**WHAT IS BEING ASKED:** Please repeat, without any change, the entries from the line containing "at (236, 248)." through the line containing "coordinates (243, 266).", with both of those lines included.

**RECORD SET:**
-- Opening Marker --

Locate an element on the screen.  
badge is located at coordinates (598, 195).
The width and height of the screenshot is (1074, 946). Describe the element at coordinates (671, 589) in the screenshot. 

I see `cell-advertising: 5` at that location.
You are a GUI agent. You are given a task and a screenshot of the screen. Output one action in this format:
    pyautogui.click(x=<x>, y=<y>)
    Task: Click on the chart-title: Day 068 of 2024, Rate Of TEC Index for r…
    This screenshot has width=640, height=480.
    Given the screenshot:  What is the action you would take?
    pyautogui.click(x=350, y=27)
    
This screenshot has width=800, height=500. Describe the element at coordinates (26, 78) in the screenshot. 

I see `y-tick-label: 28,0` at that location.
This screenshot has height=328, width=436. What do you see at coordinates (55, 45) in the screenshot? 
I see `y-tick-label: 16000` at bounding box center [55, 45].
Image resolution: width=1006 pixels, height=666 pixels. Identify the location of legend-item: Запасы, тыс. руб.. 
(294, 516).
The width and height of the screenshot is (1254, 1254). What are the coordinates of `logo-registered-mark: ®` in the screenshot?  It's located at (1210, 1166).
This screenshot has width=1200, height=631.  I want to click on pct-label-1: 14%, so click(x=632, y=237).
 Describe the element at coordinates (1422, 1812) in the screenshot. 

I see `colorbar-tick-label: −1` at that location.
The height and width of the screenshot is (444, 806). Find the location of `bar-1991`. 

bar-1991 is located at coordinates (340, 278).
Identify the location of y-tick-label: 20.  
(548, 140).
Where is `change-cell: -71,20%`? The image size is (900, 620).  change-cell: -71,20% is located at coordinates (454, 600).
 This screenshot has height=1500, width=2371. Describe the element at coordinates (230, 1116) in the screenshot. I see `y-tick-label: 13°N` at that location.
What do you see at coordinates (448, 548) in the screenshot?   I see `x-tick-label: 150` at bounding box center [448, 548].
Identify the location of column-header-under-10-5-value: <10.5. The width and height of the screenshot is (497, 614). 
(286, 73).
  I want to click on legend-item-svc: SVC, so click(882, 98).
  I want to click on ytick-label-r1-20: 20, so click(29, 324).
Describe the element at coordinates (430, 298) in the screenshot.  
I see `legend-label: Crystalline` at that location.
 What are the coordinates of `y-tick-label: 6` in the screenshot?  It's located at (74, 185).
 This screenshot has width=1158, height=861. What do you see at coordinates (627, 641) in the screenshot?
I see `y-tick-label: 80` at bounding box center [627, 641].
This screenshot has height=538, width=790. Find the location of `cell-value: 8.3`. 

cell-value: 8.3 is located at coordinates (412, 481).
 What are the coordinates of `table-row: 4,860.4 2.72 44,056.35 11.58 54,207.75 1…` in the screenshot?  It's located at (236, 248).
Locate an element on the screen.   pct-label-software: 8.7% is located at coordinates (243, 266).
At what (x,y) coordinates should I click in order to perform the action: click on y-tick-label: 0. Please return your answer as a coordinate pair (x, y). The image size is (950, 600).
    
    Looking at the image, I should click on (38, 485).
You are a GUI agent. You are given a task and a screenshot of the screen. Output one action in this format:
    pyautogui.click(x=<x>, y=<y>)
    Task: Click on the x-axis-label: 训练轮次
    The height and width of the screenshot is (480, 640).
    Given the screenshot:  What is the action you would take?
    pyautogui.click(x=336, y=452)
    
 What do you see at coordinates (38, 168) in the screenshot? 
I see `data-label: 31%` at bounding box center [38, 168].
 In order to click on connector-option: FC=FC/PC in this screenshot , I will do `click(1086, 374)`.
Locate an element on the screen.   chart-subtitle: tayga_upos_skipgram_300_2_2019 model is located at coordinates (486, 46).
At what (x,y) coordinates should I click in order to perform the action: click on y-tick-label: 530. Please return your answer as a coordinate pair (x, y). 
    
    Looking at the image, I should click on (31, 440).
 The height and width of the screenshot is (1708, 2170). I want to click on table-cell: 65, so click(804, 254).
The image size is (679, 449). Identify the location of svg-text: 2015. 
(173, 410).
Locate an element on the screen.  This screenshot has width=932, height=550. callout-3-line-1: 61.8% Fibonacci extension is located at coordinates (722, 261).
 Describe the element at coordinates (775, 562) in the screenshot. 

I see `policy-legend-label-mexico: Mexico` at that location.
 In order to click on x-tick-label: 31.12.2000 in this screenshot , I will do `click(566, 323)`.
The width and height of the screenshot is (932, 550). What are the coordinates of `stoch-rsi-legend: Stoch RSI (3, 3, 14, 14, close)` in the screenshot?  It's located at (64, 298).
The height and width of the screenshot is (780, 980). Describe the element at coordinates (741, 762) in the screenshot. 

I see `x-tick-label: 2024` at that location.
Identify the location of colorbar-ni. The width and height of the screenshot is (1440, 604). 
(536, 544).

-- Closing Marker --

**RESULT OF THIS EXERCISE:**
 What are the coordinates of `table-row: 4,860.4 2.72 44,056.35 11.58 54,207.75 1…` in the screenshot?  It's located at (236, 248).
Locate an element on the screen.   pct-label-software: 8.7% is located at coordinates (243, 266).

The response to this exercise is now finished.